_Prompt_.
Starting at the line containing "Click the Rocky Hollow label" and ending at the last of the records, reproduce those lines with "legend text" changed to "legend label" and everything else left as it is.

_Data extract_.
<<<<

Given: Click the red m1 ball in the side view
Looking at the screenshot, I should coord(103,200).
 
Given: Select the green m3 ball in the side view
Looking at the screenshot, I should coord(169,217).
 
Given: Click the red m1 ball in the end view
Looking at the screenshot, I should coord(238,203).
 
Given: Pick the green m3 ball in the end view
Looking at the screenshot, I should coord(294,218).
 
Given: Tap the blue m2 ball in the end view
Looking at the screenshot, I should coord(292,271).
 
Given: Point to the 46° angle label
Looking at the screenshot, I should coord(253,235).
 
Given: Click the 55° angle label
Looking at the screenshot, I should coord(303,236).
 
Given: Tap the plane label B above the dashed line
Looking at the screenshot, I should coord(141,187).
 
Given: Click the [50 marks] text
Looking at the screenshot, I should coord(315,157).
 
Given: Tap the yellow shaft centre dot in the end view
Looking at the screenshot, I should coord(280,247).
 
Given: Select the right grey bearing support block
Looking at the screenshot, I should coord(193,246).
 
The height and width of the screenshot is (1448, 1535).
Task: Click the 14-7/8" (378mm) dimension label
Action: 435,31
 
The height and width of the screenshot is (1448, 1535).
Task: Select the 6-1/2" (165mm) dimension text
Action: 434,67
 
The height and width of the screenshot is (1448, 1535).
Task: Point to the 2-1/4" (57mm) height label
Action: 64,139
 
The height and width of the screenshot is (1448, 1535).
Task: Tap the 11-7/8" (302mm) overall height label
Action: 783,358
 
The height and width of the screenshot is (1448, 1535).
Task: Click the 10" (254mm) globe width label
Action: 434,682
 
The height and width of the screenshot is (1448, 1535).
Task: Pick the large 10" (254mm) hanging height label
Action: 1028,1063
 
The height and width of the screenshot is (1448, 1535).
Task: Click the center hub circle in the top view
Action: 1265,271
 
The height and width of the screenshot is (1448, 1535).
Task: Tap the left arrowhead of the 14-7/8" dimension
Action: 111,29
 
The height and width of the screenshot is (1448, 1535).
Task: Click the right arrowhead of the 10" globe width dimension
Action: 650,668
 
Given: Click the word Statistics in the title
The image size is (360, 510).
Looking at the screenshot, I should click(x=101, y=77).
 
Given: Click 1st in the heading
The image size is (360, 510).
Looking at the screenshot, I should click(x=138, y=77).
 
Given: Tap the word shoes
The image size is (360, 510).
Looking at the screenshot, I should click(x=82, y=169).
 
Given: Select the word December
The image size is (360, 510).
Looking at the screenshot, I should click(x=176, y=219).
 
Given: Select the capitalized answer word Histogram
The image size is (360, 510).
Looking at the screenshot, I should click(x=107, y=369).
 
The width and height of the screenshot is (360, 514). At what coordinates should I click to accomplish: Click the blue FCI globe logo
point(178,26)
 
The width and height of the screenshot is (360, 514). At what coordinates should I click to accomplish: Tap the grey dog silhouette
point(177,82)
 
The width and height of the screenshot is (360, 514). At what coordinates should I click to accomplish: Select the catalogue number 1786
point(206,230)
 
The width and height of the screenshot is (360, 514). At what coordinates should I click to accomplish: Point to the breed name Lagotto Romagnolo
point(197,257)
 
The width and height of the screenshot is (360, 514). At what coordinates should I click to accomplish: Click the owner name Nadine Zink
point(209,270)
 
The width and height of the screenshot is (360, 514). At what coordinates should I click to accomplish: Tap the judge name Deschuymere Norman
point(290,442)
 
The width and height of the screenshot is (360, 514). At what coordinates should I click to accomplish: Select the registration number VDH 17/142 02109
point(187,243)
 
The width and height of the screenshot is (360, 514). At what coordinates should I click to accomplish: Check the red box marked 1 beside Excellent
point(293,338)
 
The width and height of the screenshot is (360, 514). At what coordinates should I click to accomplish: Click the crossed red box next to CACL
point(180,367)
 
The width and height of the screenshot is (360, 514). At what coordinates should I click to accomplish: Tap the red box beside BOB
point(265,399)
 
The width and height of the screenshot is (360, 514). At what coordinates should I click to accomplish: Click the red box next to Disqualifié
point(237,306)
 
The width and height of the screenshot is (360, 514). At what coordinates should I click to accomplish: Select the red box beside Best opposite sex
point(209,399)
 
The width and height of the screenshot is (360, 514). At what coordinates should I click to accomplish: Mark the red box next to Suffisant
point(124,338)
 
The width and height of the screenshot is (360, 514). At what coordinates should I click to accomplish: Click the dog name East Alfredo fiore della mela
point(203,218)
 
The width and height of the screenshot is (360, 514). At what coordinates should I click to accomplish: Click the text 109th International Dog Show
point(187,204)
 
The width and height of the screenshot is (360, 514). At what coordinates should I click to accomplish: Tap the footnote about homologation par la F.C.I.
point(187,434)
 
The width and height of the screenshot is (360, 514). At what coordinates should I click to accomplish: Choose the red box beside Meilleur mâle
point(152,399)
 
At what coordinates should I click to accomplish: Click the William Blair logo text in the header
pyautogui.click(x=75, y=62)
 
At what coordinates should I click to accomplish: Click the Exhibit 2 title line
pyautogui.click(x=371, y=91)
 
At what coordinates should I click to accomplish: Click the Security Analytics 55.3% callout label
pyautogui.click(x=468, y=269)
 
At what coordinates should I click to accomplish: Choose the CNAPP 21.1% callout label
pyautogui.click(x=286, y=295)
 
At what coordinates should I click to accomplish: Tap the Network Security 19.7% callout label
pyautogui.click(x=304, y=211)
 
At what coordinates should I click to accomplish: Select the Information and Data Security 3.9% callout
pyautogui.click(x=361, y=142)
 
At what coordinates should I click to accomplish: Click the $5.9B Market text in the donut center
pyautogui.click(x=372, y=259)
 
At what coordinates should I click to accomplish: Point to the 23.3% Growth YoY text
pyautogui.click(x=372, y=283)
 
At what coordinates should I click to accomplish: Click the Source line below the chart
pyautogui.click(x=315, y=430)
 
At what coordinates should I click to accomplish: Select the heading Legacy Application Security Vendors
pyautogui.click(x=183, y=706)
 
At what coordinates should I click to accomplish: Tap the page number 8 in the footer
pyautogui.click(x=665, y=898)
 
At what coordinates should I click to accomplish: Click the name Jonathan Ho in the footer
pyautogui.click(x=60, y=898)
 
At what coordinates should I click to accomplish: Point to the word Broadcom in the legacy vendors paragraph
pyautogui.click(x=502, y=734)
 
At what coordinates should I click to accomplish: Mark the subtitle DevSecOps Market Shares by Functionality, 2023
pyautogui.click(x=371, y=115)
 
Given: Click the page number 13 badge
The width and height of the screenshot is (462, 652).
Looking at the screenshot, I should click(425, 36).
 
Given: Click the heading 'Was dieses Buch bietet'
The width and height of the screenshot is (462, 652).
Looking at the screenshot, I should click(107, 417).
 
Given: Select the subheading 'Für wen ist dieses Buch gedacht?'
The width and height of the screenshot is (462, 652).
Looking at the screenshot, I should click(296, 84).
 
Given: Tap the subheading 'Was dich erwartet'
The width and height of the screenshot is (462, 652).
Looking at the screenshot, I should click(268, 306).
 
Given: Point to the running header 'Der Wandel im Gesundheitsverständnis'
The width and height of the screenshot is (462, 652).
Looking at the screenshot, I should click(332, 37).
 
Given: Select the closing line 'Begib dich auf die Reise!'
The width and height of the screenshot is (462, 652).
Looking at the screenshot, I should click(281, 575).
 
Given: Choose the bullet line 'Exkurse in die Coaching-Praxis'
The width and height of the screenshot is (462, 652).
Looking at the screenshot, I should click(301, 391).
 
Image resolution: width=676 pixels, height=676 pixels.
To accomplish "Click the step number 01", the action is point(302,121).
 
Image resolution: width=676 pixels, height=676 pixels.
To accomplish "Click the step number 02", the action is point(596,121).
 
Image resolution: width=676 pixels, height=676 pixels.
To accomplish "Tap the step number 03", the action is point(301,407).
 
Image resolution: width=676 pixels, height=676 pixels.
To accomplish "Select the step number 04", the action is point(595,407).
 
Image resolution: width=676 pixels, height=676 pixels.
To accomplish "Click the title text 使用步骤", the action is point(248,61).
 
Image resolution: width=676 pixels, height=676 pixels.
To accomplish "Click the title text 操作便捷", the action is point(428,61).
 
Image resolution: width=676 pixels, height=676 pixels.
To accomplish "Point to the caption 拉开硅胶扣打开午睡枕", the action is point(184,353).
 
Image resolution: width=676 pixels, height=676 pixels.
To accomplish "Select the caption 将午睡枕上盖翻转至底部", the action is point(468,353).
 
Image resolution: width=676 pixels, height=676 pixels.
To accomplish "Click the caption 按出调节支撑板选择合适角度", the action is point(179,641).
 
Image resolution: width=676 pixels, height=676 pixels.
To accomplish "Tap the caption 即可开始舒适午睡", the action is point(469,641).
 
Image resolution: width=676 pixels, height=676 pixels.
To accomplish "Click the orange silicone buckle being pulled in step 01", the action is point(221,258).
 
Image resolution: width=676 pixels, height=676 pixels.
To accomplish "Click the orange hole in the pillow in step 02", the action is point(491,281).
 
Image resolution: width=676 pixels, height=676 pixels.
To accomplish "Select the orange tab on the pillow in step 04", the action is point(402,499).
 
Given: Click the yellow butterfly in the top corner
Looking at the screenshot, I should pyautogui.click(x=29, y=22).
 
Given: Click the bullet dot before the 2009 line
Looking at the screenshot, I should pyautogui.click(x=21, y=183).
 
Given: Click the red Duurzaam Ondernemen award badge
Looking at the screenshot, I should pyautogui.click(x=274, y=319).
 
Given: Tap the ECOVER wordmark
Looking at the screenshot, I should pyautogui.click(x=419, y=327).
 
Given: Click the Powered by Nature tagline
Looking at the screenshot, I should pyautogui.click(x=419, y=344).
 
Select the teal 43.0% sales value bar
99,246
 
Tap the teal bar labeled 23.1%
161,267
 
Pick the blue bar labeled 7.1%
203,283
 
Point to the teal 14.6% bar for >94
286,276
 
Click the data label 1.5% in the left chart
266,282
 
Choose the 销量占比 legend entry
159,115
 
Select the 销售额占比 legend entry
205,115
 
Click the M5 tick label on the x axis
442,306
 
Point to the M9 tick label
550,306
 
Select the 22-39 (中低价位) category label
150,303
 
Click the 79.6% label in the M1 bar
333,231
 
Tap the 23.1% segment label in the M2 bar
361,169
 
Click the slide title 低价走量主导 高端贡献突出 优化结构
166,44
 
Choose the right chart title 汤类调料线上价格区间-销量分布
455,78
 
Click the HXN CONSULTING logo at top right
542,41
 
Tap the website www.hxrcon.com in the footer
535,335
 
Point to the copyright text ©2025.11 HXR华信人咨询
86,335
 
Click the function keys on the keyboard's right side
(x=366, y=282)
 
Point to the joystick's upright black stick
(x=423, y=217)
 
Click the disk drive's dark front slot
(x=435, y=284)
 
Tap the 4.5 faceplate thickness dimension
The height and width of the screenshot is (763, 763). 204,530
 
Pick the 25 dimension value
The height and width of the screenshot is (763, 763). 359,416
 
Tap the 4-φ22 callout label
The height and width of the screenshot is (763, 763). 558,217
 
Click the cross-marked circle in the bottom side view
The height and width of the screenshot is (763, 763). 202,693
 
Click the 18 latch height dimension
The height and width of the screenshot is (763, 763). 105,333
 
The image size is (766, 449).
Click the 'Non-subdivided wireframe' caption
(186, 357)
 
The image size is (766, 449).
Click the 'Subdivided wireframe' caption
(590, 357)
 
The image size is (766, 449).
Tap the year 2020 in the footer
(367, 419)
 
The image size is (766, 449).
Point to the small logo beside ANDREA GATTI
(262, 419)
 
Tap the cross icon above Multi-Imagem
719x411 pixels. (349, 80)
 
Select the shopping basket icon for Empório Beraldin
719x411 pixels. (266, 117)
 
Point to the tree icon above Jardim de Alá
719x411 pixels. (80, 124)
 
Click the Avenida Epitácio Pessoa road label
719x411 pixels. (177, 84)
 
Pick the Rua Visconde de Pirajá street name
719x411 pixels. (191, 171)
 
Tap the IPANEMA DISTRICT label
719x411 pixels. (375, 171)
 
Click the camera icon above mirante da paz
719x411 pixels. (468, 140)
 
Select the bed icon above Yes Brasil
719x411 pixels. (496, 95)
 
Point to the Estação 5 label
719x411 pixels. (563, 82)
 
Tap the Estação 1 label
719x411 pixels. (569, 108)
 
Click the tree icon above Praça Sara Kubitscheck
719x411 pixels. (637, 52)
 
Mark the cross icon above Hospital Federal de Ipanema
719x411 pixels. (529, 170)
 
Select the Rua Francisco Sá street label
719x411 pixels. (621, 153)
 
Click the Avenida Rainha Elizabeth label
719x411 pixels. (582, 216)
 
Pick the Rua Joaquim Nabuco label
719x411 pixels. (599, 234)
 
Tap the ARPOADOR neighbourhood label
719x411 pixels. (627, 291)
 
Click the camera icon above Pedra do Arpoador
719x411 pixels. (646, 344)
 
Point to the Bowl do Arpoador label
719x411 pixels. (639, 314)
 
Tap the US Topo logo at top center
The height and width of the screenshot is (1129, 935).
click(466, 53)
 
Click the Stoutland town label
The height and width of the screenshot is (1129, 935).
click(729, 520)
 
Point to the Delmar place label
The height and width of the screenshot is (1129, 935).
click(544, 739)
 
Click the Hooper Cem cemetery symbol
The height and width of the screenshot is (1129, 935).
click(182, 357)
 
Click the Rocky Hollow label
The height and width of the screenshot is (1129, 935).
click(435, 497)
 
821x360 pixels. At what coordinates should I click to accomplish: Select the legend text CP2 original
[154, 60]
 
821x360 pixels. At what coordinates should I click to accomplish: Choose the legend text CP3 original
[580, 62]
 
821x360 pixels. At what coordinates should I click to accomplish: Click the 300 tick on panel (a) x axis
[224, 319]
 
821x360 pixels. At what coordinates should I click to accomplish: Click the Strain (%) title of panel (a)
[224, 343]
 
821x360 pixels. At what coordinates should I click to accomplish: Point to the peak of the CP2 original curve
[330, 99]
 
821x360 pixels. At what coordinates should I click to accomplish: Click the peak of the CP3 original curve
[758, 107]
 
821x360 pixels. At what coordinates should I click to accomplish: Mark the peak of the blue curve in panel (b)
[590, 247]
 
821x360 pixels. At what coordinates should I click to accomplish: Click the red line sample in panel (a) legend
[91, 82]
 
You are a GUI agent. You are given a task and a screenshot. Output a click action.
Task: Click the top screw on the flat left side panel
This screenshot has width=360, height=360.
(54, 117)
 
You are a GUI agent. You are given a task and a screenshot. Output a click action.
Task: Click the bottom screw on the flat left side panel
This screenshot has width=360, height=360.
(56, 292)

>>>>

_Solution to the problem_.
Click the Rocky Hollow label
The height and width of the screenshot is (1129, 935).
click(435, 497)
 
821x360 pixels. At what coordinates should I click to accomplish: Select the legend label CP2 original
[154, 60]
 
821x360 pixels. At what coordinates should I click to accomplish: Choose the legend label CP3 original
[580, 62]
 
821x360 pixels. At what coordinates should I click to accomplish: Click the 300 tick on panel (a) x axis
[224, 319]
 
821x360 pixels. At what coordinates should I click to accomplish: Click the Strain (%) title of panel (a)
[224, 343]
 
821x360 pixels. At what coordinates should I click to accomplish: Point to the peak of the CP2 original curve
[330, 99]
 
821x360 pixels. At what coordinates should I click to accomplish: Click the peak of the CP3 original curve
[758, 107]
 
821x360 pixels. At what coordinates should I click to accomplish: Mark the peak of the blue curve in panel (b)
[590, 247]
 
821x360 pixels. At what coordinates should I click to accomplish: Click the red line sample in panel (a) legend
[91, 82]
 
You are a GUI agent. You are given a task and a screenshot. Output a click action.
Task: Click the top screw on the flat left side panel
This screenshot has width=360, height=360.
(54, 117)
 
You are a GUI agent. You are given a task and a screenshot. Output a click action.
Task: Click the bottom screw on the flat left side panel
This screenshot has width=360, height=360.
(56, 292)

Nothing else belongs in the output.